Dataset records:
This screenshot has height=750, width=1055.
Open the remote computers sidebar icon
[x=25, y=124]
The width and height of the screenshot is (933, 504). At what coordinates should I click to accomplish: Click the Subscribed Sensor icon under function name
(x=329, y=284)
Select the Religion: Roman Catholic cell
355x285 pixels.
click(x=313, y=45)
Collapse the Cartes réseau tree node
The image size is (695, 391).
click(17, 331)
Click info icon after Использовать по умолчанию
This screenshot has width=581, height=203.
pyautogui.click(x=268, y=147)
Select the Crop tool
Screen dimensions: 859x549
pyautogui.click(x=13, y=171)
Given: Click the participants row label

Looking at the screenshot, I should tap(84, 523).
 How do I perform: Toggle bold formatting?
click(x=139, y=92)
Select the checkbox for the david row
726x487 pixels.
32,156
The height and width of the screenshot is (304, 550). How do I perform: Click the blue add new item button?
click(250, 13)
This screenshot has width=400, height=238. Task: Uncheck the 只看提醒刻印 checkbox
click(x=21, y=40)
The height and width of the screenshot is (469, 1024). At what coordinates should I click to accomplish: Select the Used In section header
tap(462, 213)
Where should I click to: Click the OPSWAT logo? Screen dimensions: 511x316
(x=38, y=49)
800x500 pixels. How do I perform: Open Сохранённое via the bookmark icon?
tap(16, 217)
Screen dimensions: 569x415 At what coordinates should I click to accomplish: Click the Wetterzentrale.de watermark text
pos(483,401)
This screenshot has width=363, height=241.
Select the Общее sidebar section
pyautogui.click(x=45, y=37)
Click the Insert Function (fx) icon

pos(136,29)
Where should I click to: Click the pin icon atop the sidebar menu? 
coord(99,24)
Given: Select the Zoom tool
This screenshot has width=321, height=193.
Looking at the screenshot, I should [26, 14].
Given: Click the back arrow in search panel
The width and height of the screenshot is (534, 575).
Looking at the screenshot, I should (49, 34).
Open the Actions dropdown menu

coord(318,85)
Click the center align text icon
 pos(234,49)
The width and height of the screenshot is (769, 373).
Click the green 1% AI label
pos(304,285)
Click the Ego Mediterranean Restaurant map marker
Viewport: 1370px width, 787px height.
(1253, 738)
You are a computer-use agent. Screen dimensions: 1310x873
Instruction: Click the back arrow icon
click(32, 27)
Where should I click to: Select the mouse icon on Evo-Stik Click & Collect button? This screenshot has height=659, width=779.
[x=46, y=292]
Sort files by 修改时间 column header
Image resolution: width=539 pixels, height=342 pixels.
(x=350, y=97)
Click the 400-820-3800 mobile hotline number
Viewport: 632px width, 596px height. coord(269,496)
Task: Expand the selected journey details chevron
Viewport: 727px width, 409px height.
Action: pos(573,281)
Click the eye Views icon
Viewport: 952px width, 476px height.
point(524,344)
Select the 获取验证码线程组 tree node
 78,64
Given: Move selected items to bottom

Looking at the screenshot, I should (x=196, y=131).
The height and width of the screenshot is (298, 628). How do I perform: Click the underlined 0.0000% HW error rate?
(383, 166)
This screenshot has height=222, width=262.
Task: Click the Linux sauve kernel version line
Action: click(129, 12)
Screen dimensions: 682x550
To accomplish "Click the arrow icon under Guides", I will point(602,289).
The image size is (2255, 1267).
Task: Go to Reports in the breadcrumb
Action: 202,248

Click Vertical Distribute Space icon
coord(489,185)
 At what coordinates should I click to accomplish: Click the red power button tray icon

Stated goal:
Reproduce the records above verbatim, from the first line through the line containing "pos(304,285)".

Exercise result:
This screenshot has height=750, width=1055.
Open the remote computers sidebar icon
[x=25, y=124]
The width and height of the screenshot is (933, 504). At what coordinates should I click to accomplish: Click the Subscribed Sensor icon under function name
(x=329, y=284)
Select the Religion: Roman Catholic cell
355x285 pixels.
click(x=313, y=45)
Collapse the Cartes réseau tree node
The image size is (695, 391).
click(17, 331)
Click info icon after Использовать по умолчанию
This screenshot has width=581, height=203.
pyautogui.click(x=268, y=147)
Select the Crop tool
Screen dimensions: 859x549
pyautogui.click(x=13, y=171)
Given: Click the participants row label

Looking at the screenshot, I should tap(84, 523).
 How do I perform: Toggle bold formatting?
click(x=139, y=92)
Select the checkbox for the david row
726x487 pixels.
32,156
The height and width of the screenshot is (304, 550). How do I perform: Click the blue add new item button?
click(250, 13)
This screenshot has width=400, height=238. Task: Uncheck the 只看提醒刻印 checkbox
click(x=21, y=40)
The height and width of the screenshot is (469, 1024). At what coordinates should I click to accomplish: Select the Used In section header
tap(462, 213)
Where should I click to: Click the OPSWAT logo? Screen dimensions: 511x316
(x=38, y=49)
800x500 pixels. How do I perform: Open Сохранённое via the bookmark icon?
tap(16, 217)
Screen dimensions: 569x415 At what coordinates should I click to accomplish: Click the Wetterzentrale.de watermark text
pos(483,401)
This screenshot has width=363, height=241.
Select the Общее sidebar section
pyautogui.click(x=45, y=37)
Click the Insert Function (fx) icon

pos(136,29)
Where should I click to: Click the pin icon atop the sidebar menu? 
coord(99,24)
Given: Select the Zoom tool
This screenshot has width=321, height=193.
Looking at the screenshot, I should [26, 14].
Given: Click the back arrow in search panel
The width and height of the screenshot is (534, 575).
Looking at the screenshot, I should (49, 34).
Open the Actions dropdown menu

coord(318,85)
Click the center align text icon
 pos(234,49)
The width and height of the screenshot is (769, 373).
Click the green 1% AI label
pos(304,285)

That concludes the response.